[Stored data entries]

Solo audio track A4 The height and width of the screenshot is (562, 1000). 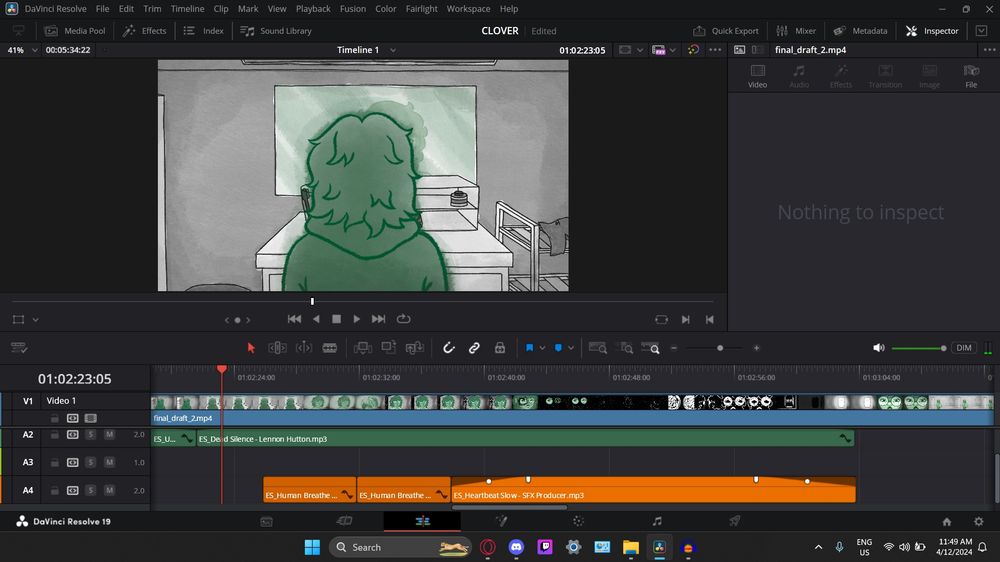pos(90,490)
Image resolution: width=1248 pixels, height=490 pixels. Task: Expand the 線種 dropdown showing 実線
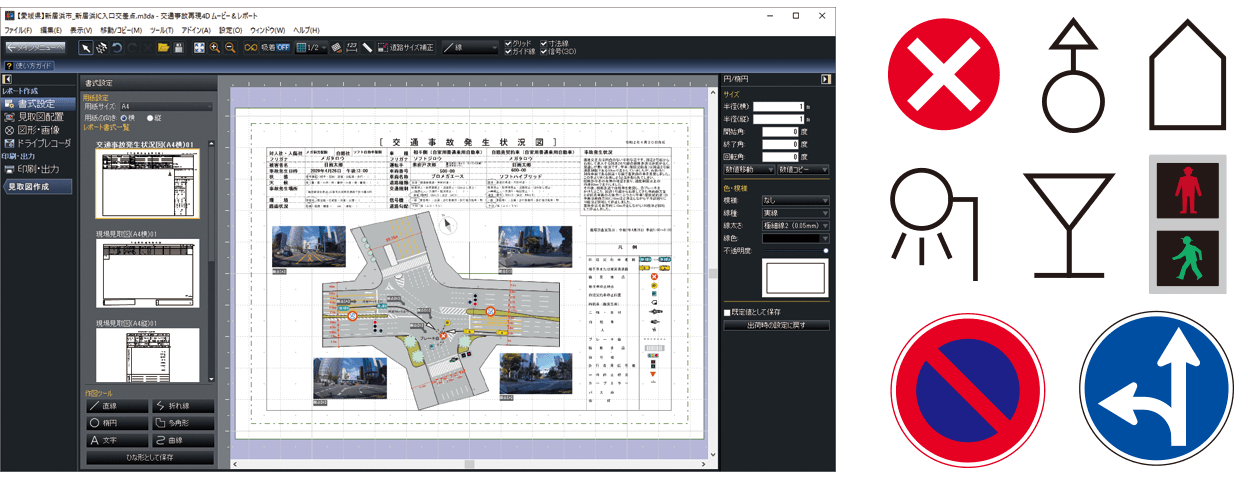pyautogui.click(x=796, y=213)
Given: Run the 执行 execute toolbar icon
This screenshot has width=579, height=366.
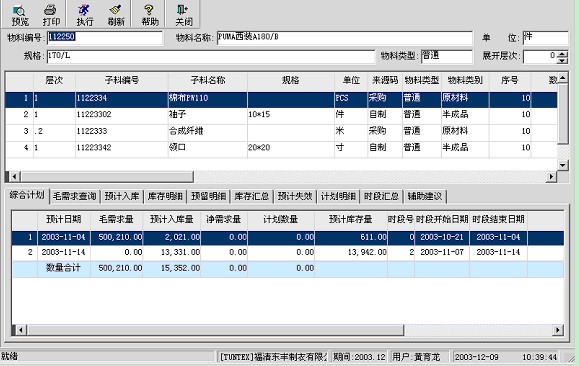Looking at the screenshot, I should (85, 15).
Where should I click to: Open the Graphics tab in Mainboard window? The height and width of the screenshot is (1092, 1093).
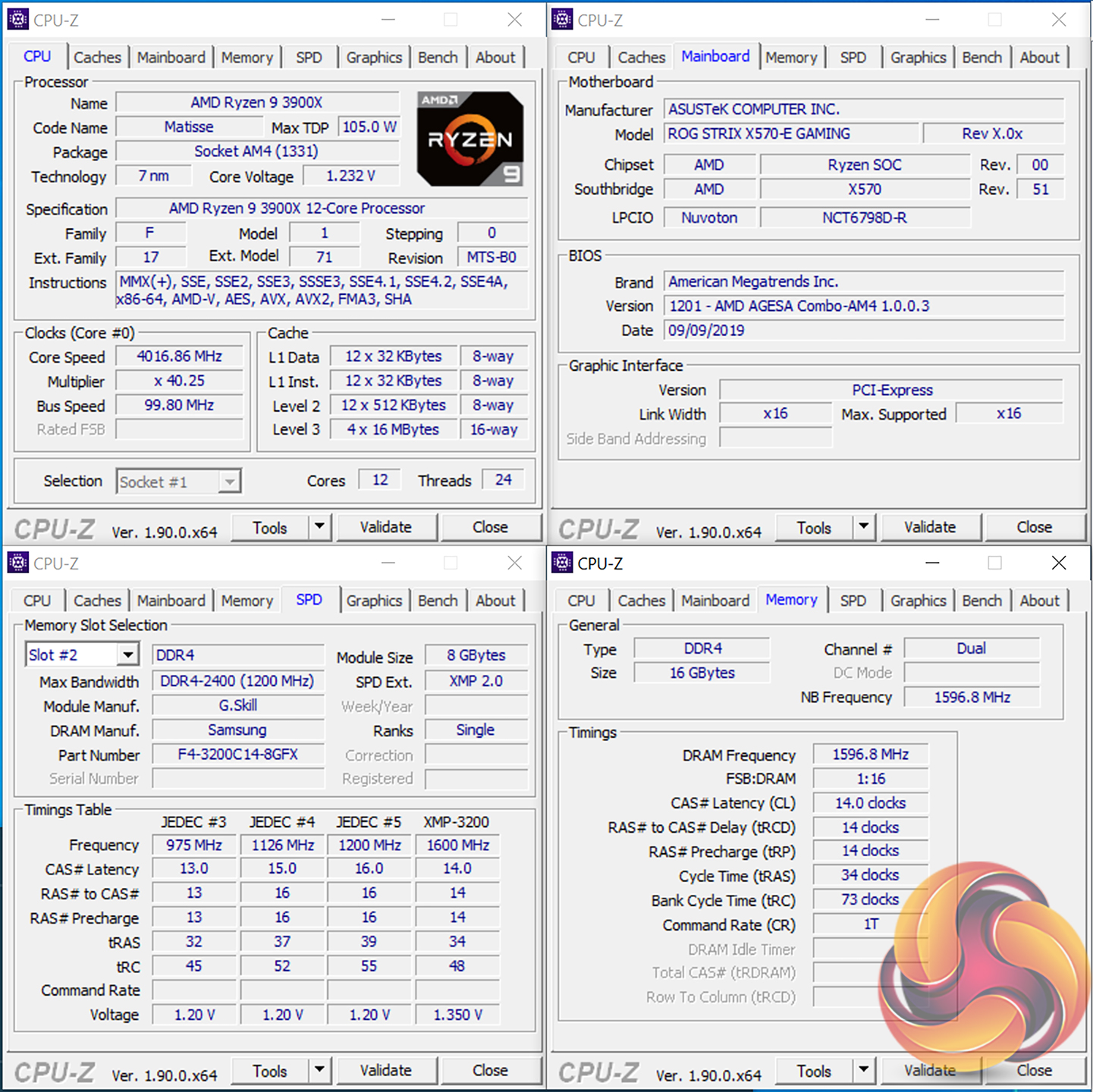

§ **Problem**
An acceptable answer holds exactly the lines from the one with "Given: Run the 执行 execute toolbar icon" through the end of the entries above, both ends kept, and no pictures at all.

§ **Answer to this task**
Given: Run the 执行 execute toolbar icon
This screenshot has width=579, height=366.
Looking at the screenshot, I should (85, 15).
Where should I click to: Open the Graphics tab in Mainboard window? The height and width of the screenshot is (1092, 1093).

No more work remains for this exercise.